This protocol allows the collection of quantitative data describing heat loss through avian feather coats. This type of data is not readily available in the field of avian ecology. This method is useful for comparative studies that detail the loss of heat through avian feather coats, and can be applied to any avian taxa and mammals.
Set up a constant temperature hot water bath. Place a sheet of clear acrylic glass over the surface of the water bath. And over the glass, place a piece of one inch thick foam core board with a 0.5 inch circular hole.
Attach a thermal camera to a tripod directly above the setup at the camera's minimum focusing distance. To calibrate the camera, begin by clicking the override camera file, then set the distance to the minimum focusing distance of the camera. After setting the emissivity to one in the thermal camera software, place aluminum foil over the foam and capture a thermal image.
The temperature at the surface of the aluminum foil is the reflected temperature. Enter this number in the camera calibration software and set the emissivity to 0.95. Then enter the atmospheric temperature and relative humidity.
Set the hot water bath to the target temperature. In the thermal camera software, draw a circle or ellipse over the hole in the foam. This ensures that the correct area is measured when the flat skin is placed over the hole.
Place the flat skin specimen on the foam core with the area of interest over the hole. To position the skin correctly, gently touch the feathers in the target measuring area with one fingertip. The residual heat from the fingertip will briefly remain visible on the thermal image.
Move the skin specimen until the target measuring area is within the circle drawn in the software. The placement of the skin over the heat source has a large effect on the repeatability of data values. This step should be practiced before data collection.
Wait 15 minutes to allow the skin specimen to acclimatize to the heat source. If measurements are made too early, the temperature value at the surface of the feather coat will be too low. Take a thermal image of the flat skin, then change the emissivity to match the emissivity of the acrylic glass.
Remove the skin from the foam and immediately capture a thermal image of the acrylic glass. Then repeat the entire process. First, open the image of the acrylic glass.
After ensuring that the emissivity is set to the emissivity of the acrylic and that the atmospheric temperature and relative humidity match the conditions in the lab at the time the image was captured, record the temperature value from the center of the circle. Next, open the thermal image of the flat skin. Set the emissivity to 0.95, the emissivity of the feathers.

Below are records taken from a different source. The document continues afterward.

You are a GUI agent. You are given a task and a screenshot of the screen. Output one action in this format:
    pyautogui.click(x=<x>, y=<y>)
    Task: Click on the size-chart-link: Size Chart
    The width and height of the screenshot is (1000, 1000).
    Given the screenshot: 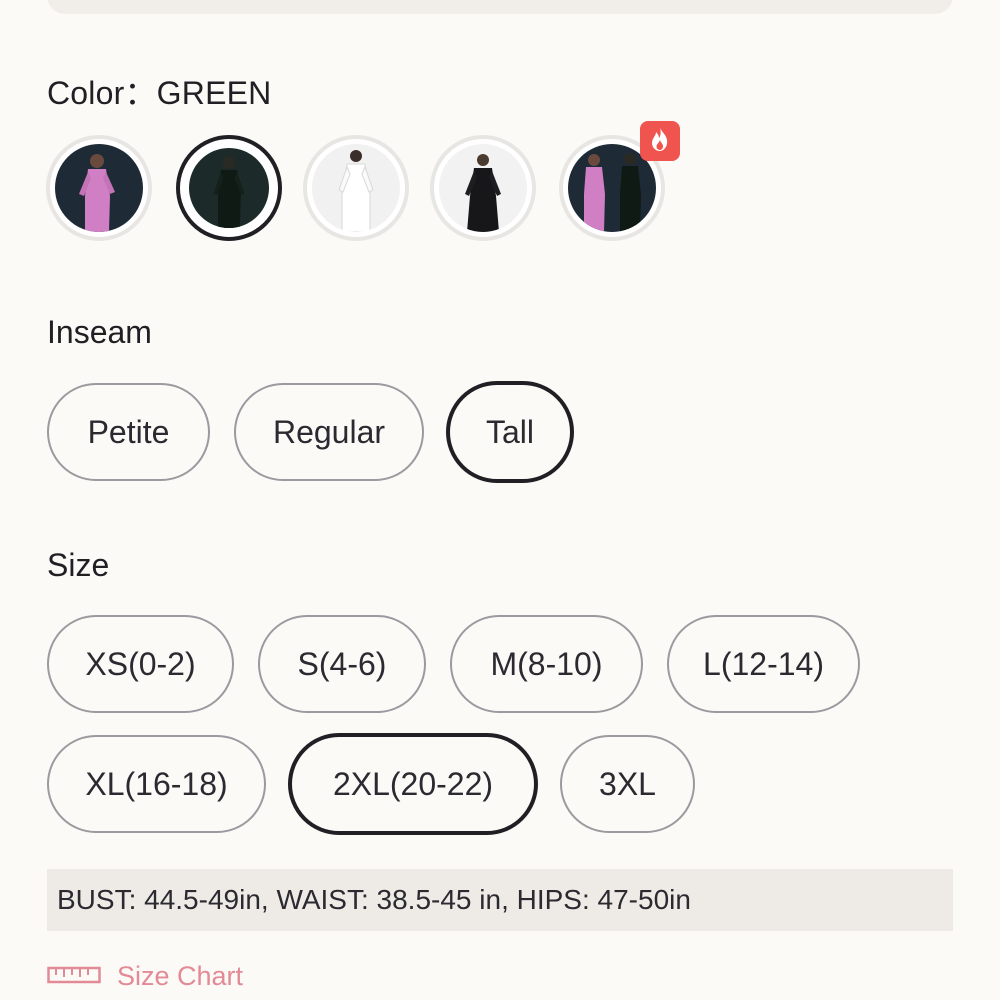 What is the action you would take?
    pyautogui.click(x=145, y=976)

Record the temperature value at the center of the circle. Then repeat this process for all pairs of captured images. Training of an investigator increases repeatability of the measurements.
For example, the same individual house sparrow was measured five times at a single target temperature by an inexperienced investigator. After training, one investigator measured the same specimen five times at the same target temperature. A small pilot sample suggests that this method for measuring thermal performance of the feather coat is likely to yield important insight into the thermal ecology of birds.
Variation in the slopes of the resulting data demonstrates that the thermal performance varies across species. Investigator skill alone does not control for variation in R-squared values. For example, it was particularly difficult to obtain measurements repeatedly in the house sparrow, even after training, compared to the Eastern Phoebe and Eastern Bluebird.
This method allows researchers to explore how feather coats vary thermally across species, within species and within comparable individuals.